È ribellione aperta nel Partito Repubblicano contro la decisione di Donald Trump di ritirare le truppe Usa dal nord-est della Siria. Nelle ultime ore alcuni dei membri più influenti del Grand Old Party hanno espresso tutta la loro contrarietà, destinata a prendere forma in una mozione degli stessi Repubblicani del Senato contro il ritiro. Lo scontro rischia di indebolire il presidente, sottraendogli l’appoggio del suo partito in uno dei momenti per lui più cruciali, quello della richiesta di impeachment avanzata dai democratici.

“Un ritiro precipitoso delle forze Usa dalla Siria sarebbe ad esclusivo vantaggio della Russia, dell’Iran e del regime di Assad”, ha spiegato il leader del Senato Mitch McConnell. Per Lindsey Graham, l’abbandono dei curdi dell’area sarebbe “un disastro in divenire” e “una macchia all’onore dell’America”. Graham annuncia l’introduzione di una mozione al Senato che, oltre a bocciare il ritiro statunitense, preveda delle sanzioni molto dure nei confronti della Turchia, nel caso questa decida di invadere la Siria. “Fino alla sospensione di Ankara dallo Nato”, dice Graham. Critici della decisione di Trump anche il senatore della Florida, Marco Rubio, e Nikki Haley, ex ambasciatrice Usa all’Onu, che scrive: “I curdi sono stati fondamentali nella nostra guerra contro l’Isis in Siria. Lasciarli morire ora è un grande errore”.

RIGHE MOSTRATE —
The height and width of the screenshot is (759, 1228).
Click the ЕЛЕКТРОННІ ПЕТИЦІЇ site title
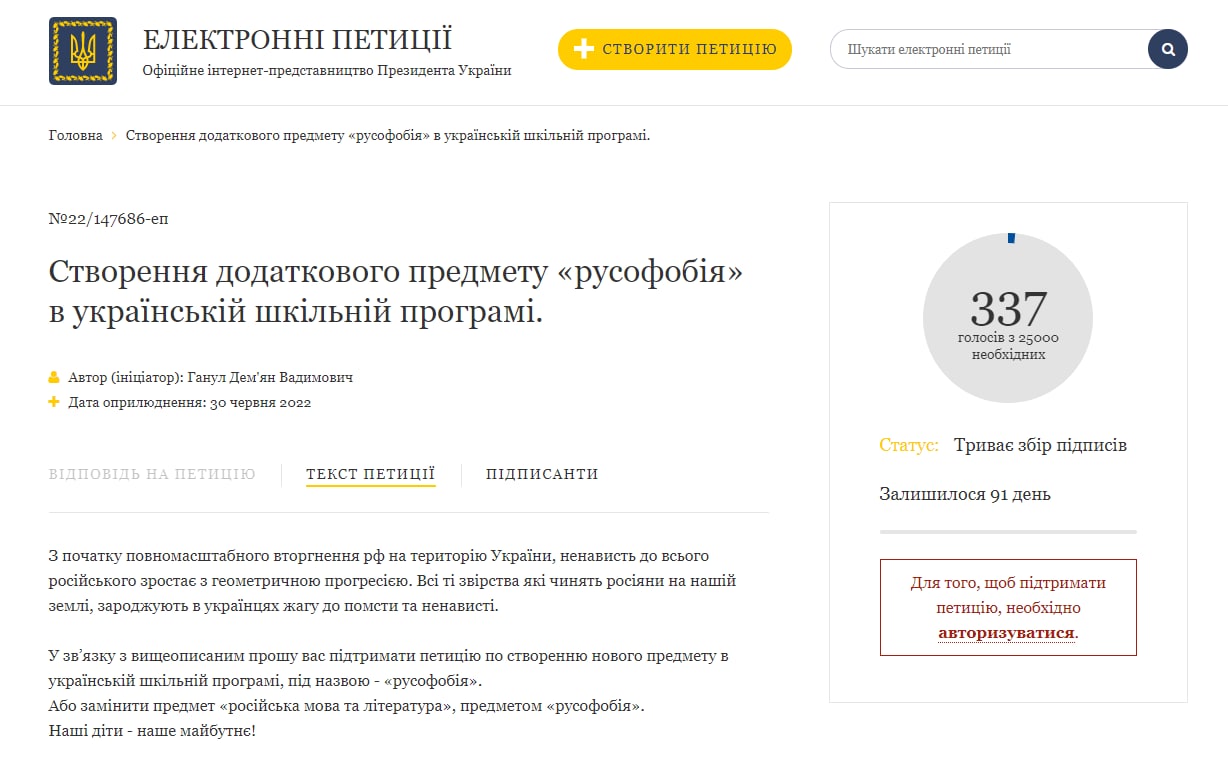tap(297, 40)
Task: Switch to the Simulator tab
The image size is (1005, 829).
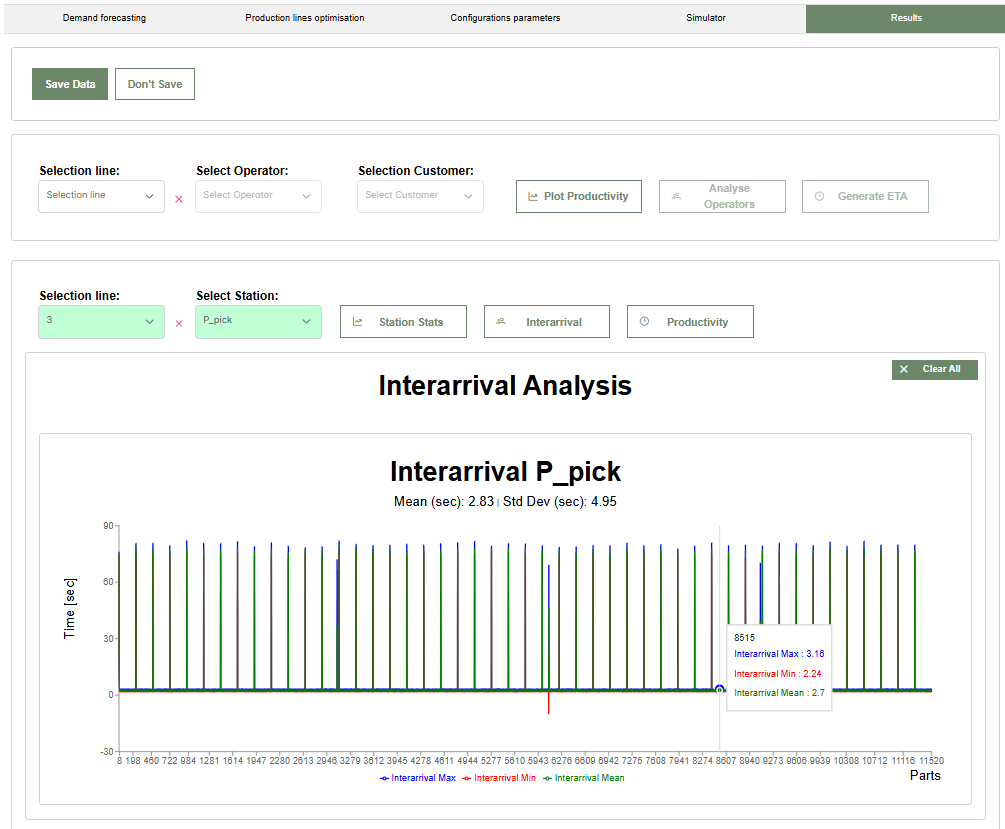Action: [706, 18]
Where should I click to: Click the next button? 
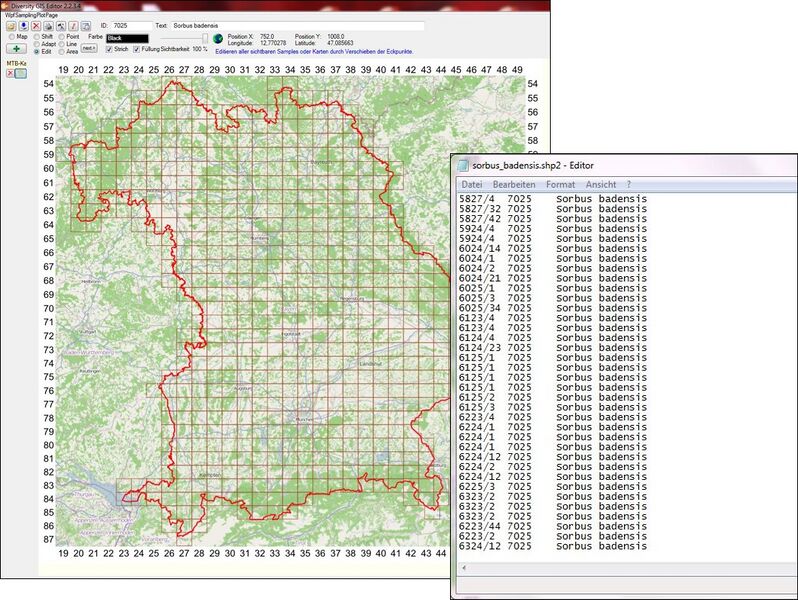click(x=89, y=48)
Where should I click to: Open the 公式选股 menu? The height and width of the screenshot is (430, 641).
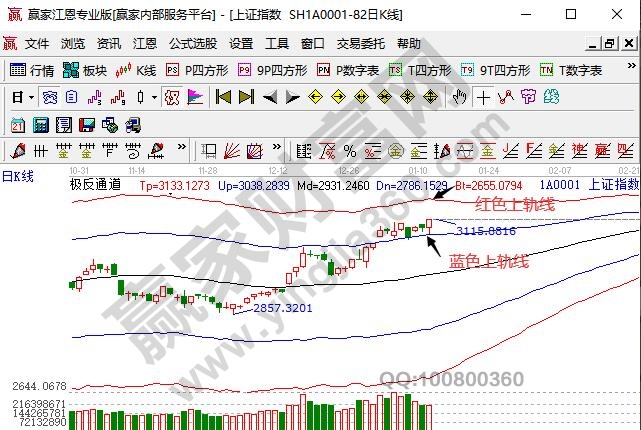click(192, 44)
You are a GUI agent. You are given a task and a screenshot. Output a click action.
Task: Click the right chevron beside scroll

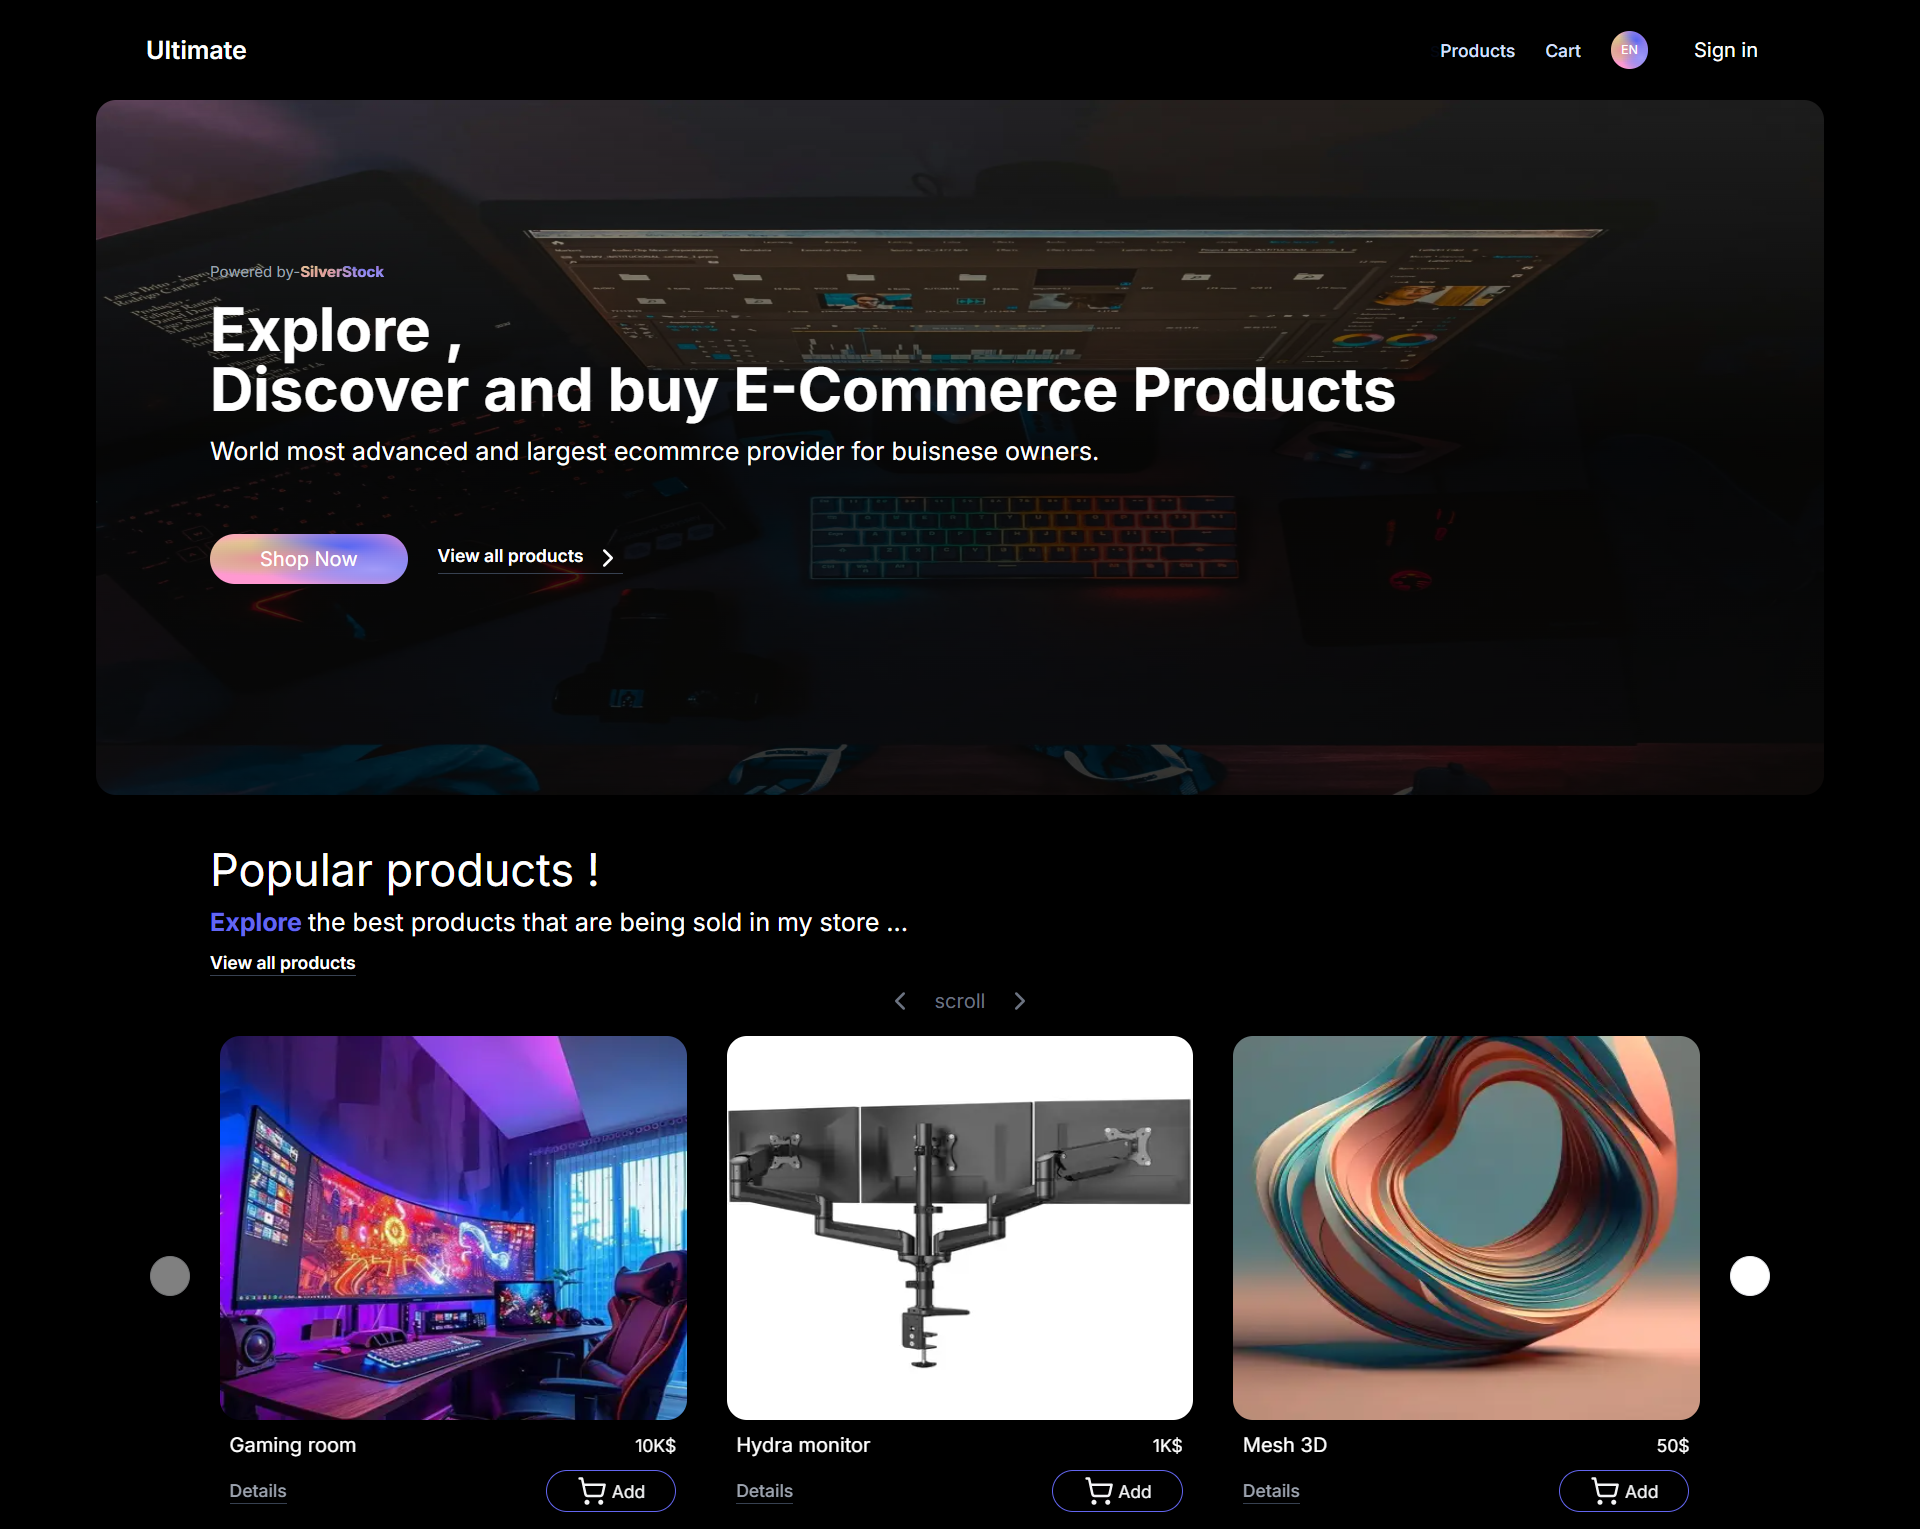[x=1020, y=1001]
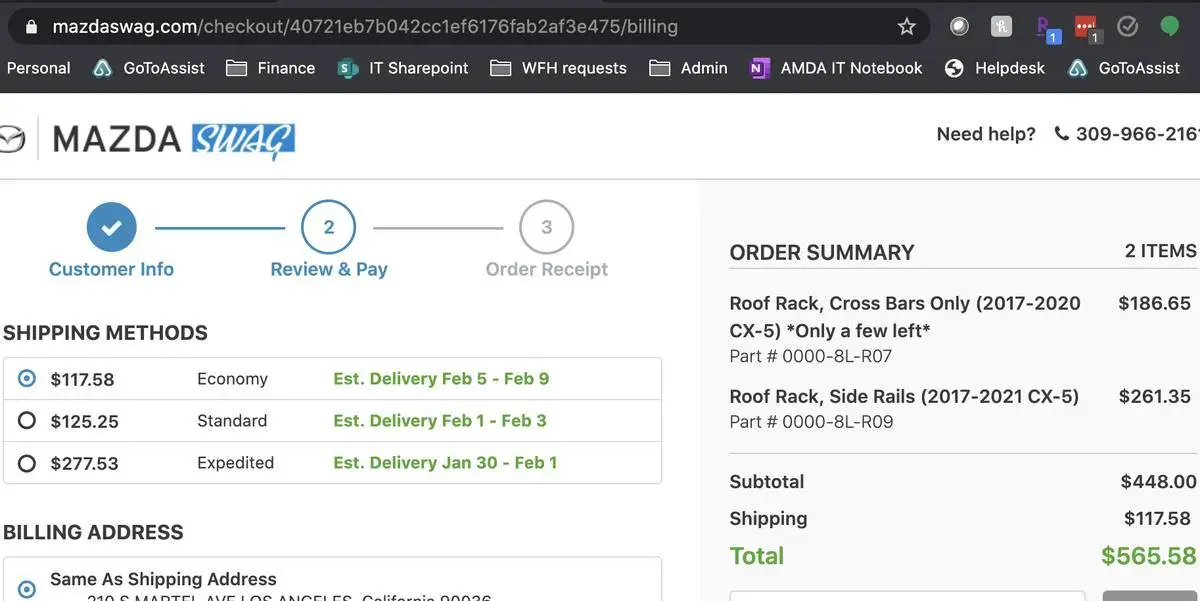This screenshot has height=601, width=1200.
Task: Expand the WFH requests bookmark folder
Action: (x=558, y=68)
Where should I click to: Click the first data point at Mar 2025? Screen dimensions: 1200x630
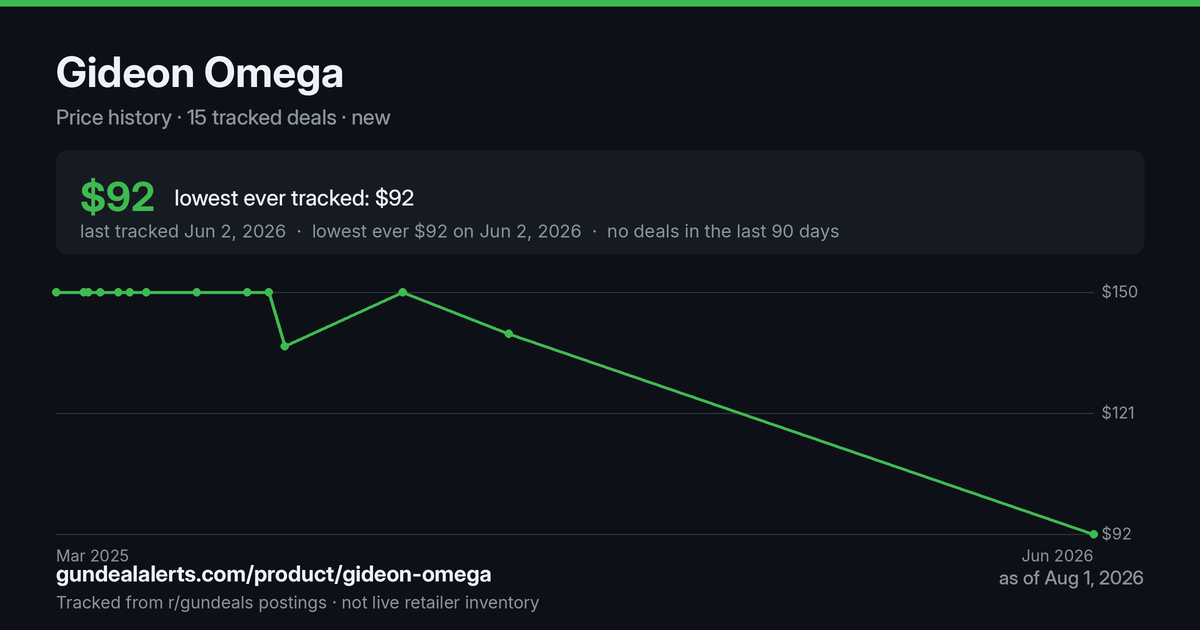pos(56,292)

ELENCO COMPITI —
(a) Elenca tutte le persone di cui il testo sul ritiro dalla Siria riporta parole tra virgolette.
(b) Indica quante righe contengono la stringa "Where", rispettando maiuscole e minuscole, e scrivi soltanto il numero.
Il testo e le righe costituiscono materiali distinti, da trattare separatamente.

RISPOSTE SCRITTE —
(a) Mitch McConnell, Lindsey Graham, Nikki Haley

(b) 3